Raw items:
# # # # # # #

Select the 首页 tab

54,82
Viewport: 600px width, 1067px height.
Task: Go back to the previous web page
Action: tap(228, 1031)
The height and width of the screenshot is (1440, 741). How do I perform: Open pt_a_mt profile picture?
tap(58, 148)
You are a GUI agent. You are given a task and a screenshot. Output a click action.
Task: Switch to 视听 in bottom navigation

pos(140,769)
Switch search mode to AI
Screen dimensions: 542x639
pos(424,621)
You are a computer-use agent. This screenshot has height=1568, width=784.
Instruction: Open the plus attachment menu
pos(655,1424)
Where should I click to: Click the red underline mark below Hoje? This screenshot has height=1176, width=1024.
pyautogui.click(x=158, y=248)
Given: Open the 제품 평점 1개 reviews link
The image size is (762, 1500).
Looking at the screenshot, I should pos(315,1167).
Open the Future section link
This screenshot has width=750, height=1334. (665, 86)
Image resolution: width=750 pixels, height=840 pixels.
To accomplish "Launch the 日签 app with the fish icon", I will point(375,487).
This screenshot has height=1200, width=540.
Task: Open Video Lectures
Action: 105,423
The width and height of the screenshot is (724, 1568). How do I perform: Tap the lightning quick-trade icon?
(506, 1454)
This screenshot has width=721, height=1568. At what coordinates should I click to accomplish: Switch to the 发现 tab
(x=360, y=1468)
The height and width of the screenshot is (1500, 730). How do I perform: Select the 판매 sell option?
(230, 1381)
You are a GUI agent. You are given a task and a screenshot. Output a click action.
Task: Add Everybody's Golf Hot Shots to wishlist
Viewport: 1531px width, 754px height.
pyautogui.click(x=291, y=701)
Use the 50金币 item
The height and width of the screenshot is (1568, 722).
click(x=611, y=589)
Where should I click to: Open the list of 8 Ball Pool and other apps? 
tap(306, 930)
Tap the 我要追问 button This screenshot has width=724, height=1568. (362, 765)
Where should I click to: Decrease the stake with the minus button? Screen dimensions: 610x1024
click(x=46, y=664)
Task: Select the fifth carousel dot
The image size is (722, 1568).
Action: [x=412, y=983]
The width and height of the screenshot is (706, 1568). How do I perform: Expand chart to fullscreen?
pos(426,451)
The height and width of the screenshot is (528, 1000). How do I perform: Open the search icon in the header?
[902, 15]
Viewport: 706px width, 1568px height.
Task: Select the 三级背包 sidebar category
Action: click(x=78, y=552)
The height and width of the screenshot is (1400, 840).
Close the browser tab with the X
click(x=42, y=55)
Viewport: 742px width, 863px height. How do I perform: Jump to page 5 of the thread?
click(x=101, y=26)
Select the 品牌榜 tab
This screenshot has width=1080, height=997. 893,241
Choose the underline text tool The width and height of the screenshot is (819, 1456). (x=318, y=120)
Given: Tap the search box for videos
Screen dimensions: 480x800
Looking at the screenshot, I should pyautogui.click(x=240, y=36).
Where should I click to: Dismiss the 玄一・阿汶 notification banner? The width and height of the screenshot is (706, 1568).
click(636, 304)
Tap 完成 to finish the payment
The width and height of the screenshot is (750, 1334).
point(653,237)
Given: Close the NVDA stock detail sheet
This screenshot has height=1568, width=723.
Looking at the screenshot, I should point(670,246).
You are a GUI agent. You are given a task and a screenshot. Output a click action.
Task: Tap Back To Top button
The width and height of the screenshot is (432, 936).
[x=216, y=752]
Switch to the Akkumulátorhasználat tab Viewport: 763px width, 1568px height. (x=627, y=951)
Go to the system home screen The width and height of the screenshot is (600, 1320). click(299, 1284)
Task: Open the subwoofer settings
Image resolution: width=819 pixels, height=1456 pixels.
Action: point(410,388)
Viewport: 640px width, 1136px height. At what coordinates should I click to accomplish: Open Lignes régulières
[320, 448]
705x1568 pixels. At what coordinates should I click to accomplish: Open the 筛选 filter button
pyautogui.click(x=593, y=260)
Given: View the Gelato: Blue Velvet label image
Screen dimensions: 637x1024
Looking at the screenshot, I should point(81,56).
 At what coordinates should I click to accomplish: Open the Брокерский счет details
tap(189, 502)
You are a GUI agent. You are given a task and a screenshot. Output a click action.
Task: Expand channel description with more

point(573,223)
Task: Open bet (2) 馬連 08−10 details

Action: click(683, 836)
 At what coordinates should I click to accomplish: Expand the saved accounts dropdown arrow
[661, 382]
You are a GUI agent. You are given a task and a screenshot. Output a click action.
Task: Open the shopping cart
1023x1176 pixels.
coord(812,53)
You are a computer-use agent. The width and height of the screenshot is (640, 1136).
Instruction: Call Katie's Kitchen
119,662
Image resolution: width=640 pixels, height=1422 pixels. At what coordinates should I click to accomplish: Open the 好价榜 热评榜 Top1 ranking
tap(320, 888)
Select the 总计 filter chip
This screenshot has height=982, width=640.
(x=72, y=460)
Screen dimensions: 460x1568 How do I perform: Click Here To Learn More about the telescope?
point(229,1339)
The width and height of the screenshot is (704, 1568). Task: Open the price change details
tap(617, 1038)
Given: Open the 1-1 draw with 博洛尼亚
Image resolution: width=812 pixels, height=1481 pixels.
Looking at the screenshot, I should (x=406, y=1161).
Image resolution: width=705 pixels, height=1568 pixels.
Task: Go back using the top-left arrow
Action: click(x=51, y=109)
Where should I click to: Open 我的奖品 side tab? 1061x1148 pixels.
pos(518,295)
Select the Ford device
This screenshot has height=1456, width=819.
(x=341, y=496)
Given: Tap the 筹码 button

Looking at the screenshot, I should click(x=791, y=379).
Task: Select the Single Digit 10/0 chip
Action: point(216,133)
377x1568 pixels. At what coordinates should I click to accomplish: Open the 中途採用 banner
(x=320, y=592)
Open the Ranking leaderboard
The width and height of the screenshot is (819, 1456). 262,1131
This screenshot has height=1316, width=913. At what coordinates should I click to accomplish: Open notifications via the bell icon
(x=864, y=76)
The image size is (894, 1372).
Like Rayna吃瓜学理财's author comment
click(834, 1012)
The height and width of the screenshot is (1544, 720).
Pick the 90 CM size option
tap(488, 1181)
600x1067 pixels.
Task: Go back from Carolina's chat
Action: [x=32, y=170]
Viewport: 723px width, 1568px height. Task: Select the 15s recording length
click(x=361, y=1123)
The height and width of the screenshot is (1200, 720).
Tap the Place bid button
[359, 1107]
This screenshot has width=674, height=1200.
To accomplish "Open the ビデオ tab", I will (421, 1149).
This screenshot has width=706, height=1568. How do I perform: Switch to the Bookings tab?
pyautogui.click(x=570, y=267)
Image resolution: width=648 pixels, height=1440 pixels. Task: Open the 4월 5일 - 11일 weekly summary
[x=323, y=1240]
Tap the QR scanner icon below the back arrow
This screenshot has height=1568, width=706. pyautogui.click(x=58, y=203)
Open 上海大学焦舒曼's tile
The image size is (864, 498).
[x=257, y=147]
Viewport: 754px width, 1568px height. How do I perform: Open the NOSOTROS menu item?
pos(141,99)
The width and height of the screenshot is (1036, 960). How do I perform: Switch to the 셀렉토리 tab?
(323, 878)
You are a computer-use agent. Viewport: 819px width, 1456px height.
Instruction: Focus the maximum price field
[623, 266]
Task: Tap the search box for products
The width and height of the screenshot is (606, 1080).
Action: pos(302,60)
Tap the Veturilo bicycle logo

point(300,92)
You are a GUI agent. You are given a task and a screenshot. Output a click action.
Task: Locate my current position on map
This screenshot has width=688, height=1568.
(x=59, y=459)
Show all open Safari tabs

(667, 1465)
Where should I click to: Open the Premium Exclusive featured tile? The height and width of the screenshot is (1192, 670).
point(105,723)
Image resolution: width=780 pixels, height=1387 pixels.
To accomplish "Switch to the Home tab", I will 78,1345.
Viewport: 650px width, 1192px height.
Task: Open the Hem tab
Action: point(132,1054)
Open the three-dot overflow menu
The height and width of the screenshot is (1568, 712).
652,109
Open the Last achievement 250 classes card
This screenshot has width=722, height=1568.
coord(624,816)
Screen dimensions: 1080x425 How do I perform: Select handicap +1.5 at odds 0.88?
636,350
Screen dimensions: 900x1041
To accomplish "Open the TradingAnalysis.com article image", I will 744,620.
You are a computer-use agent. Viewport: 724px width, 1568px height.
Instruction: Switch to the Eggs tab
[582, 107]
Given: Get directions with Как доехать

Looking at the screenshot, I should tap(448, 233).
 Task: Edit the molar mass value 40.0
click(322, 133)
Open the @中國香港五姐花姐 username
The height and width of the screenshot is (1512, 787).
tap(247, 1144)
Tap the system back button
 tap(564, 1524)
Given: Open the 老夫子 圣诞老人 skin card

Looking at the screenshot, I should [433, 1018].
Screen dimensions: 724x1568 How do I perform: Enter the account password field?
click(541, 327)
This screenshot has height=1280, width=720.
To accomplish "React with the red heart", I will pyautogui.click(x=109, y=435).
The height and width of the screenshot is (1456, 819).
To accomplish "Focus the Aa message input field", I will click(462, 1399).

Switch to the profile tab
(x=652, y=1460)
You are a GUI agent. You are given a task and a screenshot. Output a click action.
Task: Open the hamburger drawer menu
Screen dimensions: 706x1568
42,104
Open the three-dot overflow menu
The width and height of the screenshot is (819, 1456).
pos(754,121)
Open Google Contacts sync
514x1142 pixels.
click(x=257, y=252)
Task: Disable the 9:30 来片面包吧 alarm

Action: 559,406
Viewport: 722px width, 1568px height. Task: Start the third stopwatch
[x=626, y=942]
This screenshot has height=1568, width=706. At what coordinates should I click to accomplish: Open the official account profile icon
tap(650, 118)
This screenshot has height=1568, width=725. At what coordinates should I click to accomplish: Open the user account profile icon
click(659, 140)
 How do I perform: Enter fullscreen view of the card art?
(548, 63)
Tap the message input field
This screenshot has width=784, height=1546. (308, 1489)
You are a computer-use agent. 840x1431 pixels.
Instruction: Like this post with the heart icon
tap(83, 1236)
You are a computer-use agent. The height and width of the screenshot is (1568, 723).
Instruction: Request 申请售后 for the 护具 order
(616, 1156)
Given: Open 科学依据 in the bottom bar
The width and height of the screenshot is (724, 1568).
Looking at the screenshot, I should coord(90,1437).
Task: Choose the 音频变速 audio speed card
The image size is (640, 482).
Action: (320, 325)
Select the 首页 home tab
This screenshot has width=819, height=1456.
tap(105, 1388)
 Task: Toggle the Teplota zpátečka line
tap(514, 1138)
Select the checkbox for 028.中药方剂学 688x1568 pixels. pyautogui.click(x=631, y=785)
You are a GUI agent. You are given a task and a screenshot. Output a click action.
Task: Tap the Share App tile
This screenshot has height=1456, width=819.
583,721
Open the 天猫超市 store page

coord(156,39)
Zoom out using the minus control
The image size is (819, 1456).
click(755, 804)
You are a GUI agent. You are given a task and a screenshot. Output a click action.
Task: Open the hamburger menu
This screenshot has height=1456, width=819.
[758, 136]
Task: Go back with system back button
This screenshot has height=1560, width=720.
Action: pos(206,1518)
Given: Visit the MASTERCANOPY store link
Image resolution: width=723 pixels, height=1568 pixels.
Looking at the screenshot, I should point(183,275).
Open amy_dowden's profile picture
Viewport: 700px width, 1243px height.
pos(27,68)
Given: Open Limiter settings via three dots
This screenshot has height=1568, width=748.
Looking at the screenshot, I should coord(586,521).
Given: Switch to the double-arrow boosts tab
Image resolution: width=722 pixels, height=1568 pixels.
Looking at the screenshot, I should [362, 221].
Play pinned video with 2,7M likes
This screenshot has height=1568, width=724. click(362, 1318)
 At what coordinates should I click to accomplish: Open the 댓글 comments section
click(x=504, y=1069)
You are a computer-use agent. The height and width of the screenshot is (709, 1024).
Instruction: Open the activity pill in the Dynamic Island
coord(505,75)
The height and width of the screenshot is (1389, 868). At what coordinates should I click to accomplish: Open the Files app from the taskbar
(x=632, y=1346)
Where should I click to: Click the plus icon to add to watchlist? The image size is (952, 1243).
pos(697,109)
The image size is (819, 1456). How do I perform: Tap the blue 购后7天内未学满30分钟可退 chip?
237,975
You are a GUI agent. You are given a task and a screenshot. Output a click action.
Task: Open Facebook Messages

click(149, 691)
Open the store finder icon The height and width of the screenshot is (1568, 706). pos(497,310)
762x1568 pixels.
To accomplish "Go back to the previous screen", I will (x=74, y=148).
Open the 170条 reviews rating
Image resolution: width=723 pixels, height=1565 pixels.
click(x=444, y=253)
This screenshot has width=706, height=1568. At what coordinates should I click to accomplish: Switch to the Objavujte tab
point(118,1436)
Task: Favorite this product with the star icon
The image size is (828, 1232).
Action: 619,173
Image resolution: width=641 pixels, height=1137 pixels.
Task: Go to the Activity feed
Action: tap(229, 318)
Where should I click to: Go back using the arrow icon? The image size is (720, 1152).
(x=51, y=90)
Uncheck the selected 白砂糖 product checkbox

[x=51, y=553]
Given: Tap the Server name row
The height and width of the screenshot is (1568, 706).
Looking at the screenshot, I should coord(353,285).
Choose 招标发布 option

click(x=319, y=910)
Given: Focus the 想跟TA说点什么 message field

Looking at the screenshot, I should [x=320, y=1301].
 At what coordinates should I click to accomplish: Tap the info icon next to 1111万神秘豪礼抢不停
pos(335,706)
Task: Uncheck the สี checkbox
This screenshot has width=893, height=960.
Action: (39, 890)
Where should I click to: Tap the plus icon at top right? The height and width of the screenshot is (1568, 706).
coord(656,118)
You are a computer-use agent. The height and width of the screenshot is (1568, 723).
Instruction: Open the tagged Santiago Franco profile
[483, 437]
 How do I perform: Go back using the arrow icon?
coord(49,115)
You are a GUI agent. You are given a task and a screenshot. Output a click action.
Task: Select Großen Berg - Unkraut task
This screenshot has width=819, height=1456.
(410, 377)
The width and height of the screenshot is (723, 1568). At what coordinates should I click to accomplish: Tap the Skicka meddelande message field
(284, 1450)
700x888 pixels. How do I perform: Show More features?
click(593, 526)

# # # # # # #

→ **YOUR GOAL**
Rewrite everything from the line containing "Where should I click to: Open the Premium" down to the line containing "Action: point(132,1054)", replacing "featured tile" with "featured card" and leaving all else unchanged.

→ **CORRECT RESULT**
Where should I click to: Open the Premium Exclusive featured card? The height and width of the screenshot is (1192, 670).
point(105,723)
Image resolution: width=780 pixels, height=1387 pixels.
To accomplish "Switch to the Home tab", I will 78,1345.
Viewport: 650px width, 1192px height.
Task: Open the Hem tab
Action: point(132,1054)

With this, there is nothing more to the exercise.